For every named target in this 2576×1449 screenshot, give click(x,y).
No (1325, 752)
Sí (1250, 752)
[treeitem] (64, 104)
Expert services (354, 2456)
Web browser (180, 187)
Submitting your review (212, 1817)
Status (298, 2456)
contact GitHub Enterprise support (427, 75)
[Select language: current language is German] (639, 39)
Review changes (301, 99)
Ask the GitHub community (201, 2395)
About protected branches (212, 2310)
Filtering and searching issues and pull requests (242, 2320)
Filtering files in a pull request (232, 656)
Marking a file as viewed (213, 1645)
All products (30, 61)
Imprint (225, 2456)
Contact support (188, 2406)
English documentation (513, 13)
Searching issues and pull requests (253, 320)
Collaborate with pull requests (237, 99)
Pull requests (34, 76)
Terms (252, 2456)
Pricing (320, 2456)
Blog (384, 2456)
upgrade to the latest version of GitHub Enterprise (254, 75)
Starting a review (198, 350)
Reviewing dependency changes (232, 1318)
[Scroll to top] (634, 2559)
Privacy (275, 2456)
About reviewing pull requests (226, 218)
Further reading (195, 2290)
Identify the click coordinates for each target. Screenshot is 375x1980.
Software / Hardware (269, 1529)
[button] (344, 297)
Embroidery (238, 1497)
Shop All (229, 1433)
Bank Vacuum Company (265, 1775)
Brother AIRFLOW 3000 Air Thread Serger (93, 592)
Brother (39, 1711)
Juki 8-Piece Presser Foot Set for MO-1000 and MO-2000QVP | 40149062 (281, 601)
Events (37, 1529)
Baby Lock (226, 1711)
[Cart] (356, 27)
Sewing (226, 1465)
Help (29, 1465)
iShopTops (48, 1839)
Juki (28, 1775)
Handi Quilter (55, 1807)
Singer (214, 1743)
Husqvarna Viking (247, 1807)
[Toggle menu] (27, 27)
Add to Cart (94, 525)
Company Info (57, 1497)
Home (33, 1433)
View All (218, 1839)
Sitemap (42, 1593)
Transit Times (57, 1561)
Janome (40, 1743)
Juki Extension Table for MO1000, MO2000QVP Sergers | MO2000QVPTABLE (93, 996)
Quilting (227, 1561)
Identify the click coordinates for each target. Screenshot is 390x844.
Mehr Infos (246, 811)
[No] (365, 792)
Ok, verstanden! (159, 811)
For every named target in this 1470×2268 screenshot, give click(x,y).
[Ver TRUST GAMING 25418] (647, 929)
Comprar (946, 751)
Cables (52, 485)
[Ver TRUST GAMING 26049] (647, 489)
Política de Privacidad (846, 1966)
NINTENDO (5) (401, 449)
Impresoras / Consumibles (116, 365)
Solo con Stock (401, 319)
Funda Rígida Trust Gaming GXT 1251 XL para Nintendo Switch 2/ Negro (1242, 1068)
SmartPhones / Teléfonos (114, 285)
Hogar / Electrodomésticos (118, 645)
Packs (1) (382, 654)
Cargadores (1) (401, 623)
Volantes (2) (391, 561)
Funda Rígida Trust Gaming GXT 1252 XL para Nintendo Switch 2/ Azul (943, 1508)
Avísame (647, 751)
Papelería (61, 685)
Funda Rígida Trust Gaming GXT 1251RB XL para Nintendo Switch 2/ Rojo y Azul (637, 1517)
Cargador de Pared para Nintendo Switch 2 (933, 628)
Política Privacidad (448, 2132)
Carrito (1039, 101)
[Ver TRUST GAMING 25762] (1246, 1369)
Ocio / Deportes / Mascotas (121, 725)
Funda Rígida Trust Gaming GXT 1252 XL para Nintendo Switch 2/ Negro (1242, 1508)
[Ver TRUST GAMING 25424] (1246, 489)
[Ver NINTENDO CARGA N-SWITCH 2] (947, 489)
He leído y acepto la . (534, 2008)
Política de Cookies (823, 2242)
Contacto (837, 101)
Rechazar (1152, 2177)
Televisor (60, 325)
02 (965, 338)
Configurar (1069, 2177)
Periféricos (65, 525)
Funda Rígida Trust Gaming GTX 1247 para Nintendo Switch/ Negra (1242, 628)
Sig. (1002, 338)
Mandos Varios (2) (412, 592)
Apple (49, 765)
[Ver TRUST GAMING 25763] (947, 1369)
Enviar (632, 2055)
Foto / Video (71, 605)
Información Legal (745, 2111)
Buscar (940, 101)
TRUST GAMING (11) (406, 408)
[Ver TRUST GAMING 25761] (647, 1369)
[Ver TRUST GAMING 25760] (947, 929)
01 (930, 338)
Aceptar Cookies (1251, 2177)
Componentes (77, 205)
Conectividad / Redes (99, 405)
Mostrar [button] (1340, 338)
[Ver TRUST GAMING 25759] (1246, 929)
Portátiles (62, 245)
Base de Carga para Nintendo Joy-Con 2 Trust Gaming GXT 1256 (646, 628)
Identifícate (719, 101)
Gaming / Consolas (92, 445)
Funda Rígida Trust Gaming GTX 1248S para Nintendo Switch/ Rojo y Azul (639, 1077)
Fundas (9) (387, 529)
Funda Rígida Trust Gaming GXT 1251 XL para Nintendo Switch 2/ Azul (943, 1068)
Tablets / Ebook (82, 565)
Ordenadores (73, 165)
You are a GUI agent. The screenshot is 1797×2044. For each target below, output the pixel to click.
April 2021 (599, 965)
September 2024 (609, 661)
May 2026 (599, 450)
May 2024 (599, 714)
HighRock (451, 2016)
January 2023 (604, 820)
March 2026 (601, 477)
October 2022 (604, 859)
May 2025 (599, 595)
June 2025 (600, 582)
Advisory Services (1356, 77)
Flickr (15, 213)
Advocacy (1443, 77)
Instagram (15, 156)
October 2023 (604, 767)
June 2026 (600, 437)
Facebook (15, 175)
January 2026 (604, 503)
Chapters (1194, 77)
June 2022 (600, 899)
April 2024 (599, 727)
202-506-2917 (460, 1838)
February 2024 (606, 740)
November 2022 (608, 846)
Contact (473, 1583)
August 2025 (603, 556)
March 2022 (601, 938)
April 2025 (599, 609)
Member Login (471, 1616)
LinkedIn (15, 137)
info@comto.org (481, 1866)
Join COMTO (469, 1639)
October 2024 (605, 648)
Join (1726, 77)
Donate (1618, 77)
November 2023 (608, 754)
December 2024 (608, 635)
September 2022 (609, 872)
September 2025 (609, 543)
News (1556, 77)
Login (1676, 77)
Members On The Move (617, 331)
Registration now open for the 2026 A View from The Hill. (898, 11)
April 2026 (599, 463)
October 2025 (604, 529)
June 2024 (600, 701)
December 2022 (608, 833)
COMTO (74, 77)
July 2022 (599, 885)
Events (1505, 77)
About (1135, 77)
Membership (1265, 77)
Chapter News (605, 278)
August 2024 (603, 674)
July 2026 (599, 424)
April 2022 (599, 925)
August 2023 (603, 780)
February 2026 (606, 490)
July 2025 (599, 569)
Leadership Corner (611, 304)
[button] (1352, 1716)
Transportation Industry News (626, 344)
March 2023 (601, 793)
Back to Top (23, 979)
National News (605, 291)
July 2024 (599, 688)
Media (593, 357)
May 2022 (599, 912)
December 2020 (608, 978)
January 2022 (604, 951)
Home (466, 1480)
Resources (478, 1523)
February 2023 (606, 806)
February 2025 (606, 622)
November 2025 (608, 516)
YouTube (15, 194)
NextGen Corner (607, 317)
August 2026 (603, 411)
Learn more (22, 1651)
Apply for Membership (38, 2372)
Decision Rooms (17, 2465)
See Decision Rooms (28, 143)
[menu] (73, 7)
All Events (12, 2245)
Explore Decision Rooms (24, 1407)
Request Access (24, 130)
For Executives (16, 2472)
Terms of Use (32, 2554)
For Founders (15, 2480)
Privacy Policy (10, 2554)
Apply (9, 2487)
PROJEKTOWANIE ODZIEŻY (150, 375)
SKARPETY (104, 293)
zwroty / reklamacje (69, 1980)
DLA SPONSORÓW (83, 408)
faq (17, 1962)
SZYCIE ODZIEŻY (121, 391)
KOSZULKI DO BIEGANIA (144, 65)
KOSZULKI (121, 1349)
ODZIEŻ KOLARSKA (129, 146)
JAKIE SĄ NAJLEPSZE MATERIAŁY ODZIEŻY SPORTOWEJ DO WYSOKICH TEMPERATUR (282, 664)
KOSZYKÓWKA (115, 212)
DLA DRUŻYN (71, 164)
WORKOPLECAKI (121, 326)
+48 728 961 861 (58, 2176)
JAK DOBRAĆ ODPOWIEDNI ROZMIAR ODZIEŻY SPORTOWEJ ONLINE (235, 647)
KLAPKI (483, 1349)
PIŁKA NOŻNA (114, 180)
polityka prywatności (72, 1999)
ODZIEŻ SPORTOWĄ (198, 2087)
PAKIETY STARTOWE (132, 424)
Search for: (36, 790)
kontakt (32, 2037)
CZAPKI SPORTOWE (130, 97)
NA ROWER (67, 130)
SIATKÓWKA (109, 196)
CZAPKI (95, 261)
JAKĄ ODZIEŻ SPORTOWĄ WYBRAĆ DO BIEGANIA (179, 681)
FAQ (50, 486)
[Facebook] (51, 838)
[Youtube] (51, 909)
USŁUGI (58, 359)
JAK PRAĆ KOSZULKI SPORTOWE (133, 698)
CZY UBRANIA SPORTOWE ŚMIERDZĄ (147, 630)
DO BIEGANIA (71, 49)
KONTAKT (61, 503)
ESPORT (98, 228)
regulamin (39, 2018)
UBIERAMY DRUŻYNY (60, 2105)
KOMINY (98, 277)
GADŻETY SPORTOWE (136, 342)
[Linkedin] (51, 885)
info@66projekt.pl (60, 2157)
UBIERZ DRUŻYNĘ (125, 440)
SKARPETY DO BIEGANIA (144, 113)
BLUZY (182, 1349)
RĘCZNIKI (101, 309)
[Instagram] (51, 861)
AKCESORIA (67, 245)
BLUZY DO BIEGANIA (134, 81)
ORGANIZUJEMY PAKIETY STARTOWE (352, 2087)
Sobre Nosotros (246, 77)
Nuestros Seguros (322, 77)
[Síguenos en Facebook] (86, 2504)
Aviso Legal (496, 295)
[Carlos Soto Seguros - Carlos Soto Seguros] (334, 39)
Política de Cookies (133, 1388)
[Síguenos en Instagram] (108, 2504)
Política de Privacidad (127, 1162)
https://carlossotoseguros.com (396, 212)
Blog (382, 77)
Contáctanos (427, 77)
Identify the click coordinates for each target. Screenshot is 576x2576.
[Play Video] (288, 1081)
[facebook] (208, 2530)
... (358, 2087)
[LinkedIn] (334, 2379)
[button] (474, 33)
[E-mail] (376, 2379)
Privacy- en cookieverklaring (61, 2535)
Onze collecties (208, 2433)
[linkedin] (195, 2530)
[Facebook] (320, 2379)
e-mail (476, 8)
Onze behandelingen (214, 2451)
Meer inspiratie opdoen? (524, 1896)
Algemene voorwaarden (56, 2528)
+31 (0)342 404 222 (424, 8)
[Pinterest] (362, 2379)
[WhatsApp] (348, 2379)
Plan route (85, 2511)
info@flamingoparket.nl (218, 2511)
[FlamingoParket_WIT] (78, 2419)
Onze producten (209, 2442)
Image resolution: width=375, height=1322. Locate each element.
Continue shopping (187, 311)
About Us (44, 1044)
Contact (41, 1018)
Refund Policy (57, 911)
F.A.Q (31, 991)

▬▬▬▬▬▬

» ACTIVITY
Using the entries above, return each line that includes the word "Enterprise".

» RESULT FOR THIS TASK
contact GitHub Enterprise support (427, 75)
upgrade to the latest version of GitHub Enterprise (254, 75)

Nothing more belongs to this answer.